For Q2 2026, Cadre guided to:

  • Revenue of approximately $178 million
  • Adjusted EBITDA margin around 17.5%

For full-year 2026, management reaffirmed guidance:

  • Net sales of $736 million to $758 million
  • Adjusted EBITDA of $136 million to $141 million (18.5% margin midpoint)
  • Organic revenue growth of 3% to 5%

Management highlighted several factors that support the outlook:

  • Strong backlog conversion expected in H2, especially for armor and duty gear
  • Further M&A anticipated, with a robust pipeline and financial flexibility

Takeaways

Cadre’s Q1 performance underscores its multi-year growth trajectory, with record backlog and disciplined capital deployment positioning the company for continued expansion.

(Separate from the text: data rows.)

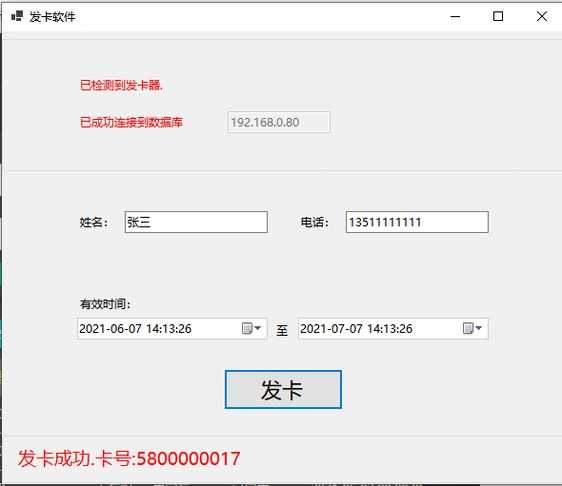Click the 发卡 button to issue card

(283, 390)
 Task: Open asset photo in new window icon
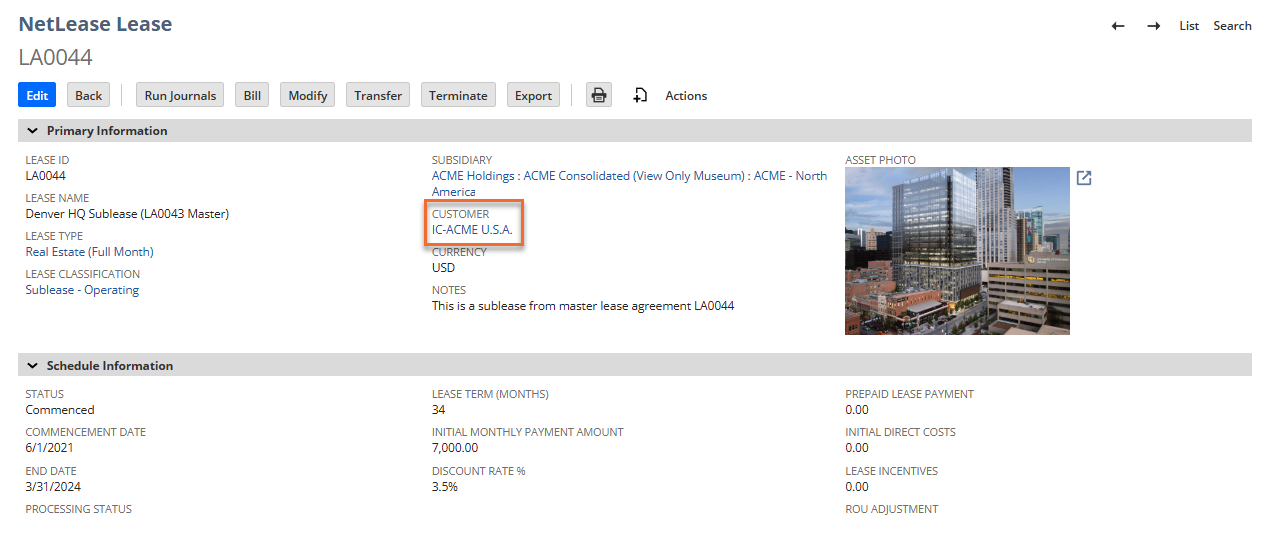point(1084,178)
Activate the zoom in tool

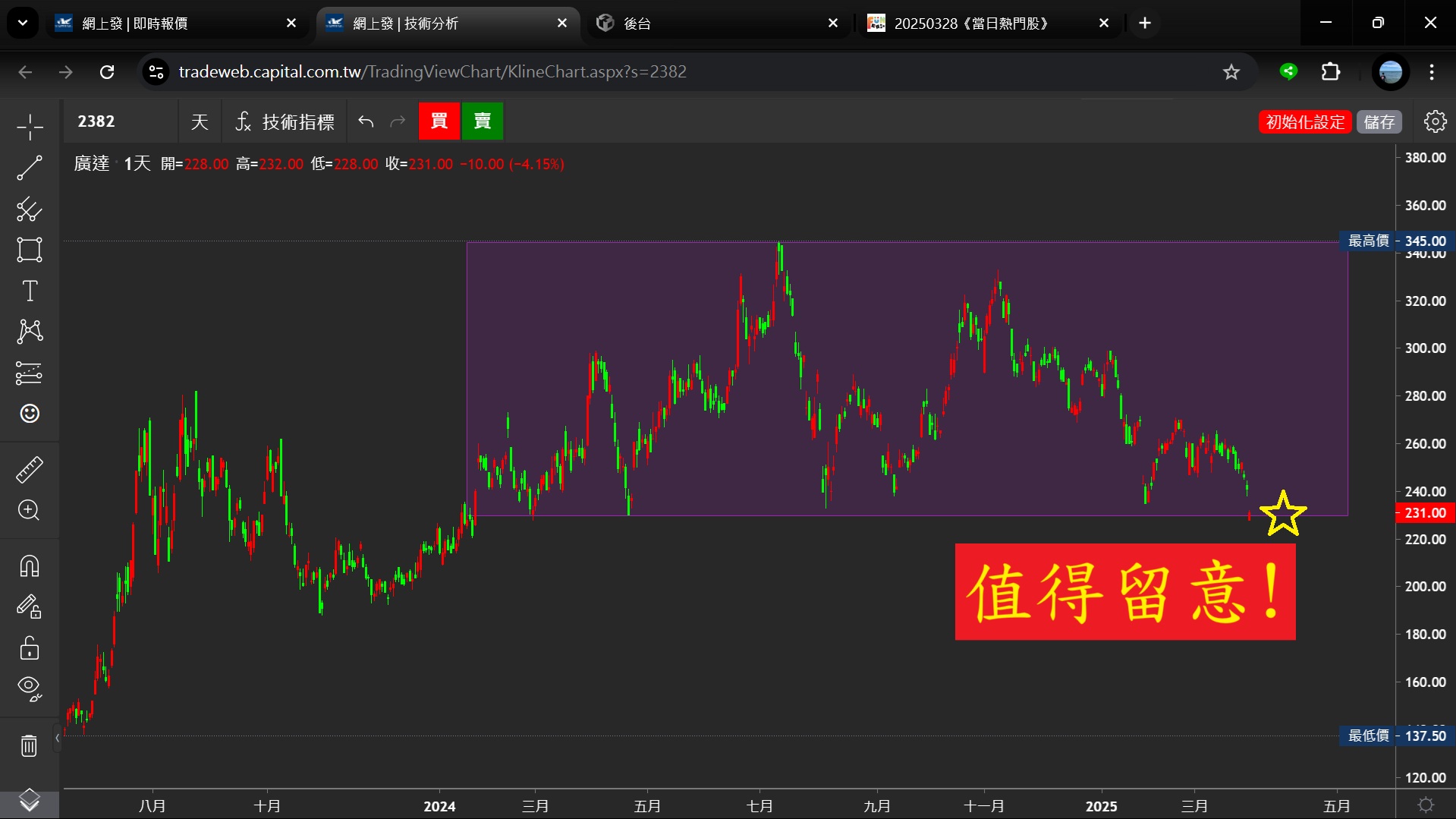pyautogui.click(x=30, y=510)
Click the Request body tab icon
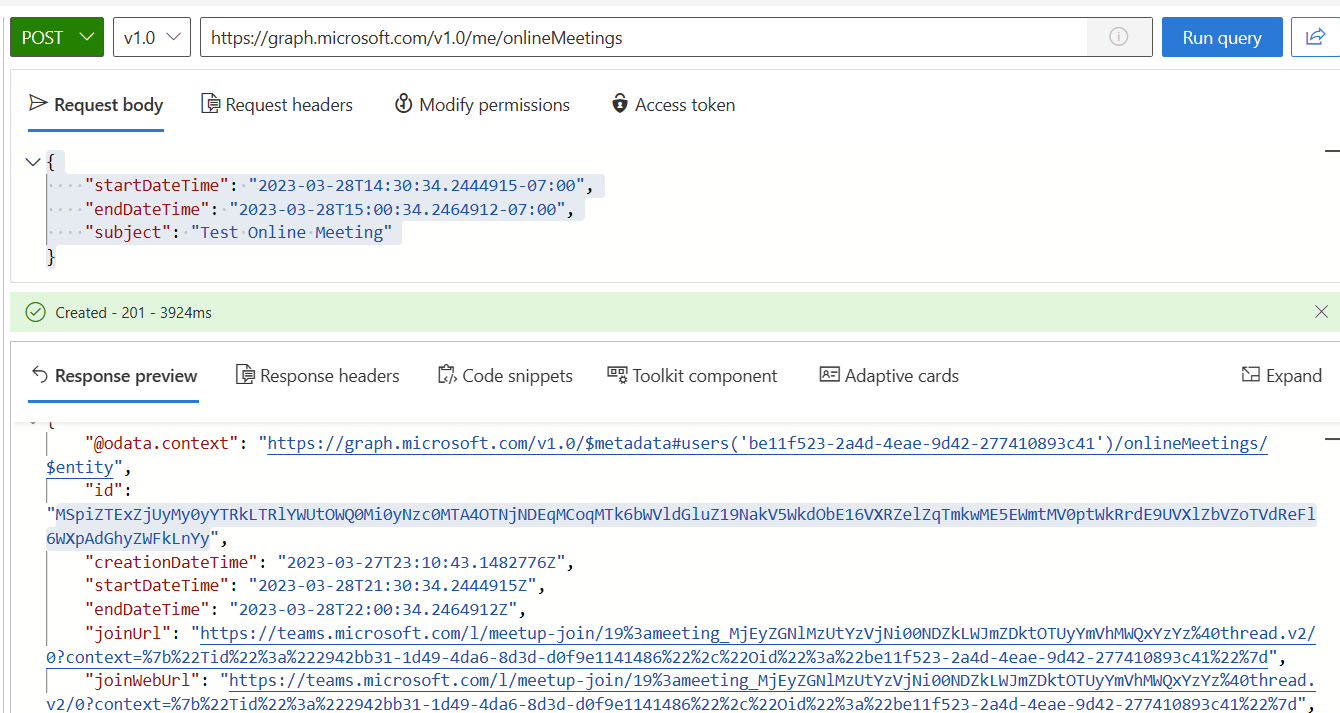The width and height of the screenshot is (1340, 713). click(39, 103)
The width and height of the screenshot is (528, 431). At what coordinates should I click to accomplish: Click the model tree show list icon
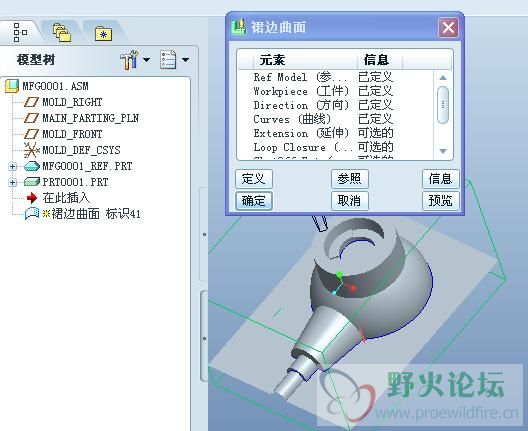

  • Backlog Depth Provides Revenue Visibility: The $355 million backlog, with broad-based organic and inorganic contributions, underpins confidence in 2026 and beyond.
  • M&A Remains a Growth Catalyst: Recent deals expand the portfolio and recurring revenue, but successful integration and synergy capture will be key to value realization.
  • Margin and Mix Improvement Will Be H2 Drivers: Investors should watch for margin expansion as higher-margin orders ship and distribution channel volatility stabilizes.

Conclusion

Cadre Holdings enters the remainder of 2026 with record backlog and a robust pipeline, reinforcing its position as a mission-critical supplier to durable end markets. Execution on backlog conversion, M&A integration, and margin recovery will determine the company’s ability to sustain its growth and capital return commitments.

Industry Read-Through

Cadre’s results highlight the resilience and secular growth in mission-critical safety and defense markets, even as budgetary and macro challenges persist. Backlog growth and M&A-driven platform expansion set a template for other safety, defense, and nuclear suppliers seeking to diversify revenue streams and build recurring business models. Shifts in U.S. and global government spending priorities, especially toward defense and nuclear energy, are likely to benefit peers with similar product portfolios and end-market exposures. Distribution channel volatility may be an early warning for other suppliers reliant on discretionary municipal spending.